Your assignment:
Using the listing below, copy exactly the lines from the one containing "You are a GUI" to the one containing "Task: Click the Text color label", both lines included, and no others.

Given information:
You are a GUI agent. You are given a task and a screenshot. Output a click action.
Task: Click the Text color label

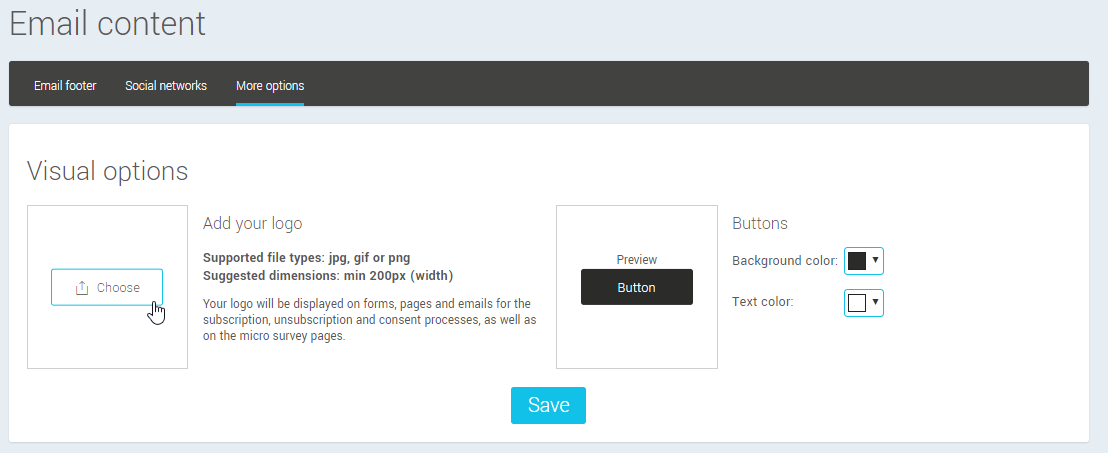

...

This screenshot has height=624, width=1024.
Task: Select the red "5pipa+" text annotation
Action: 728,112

Answer area:
You are a GUI agent. You are given a task and a screenshot. Output a click action.
Task: Click the Text color label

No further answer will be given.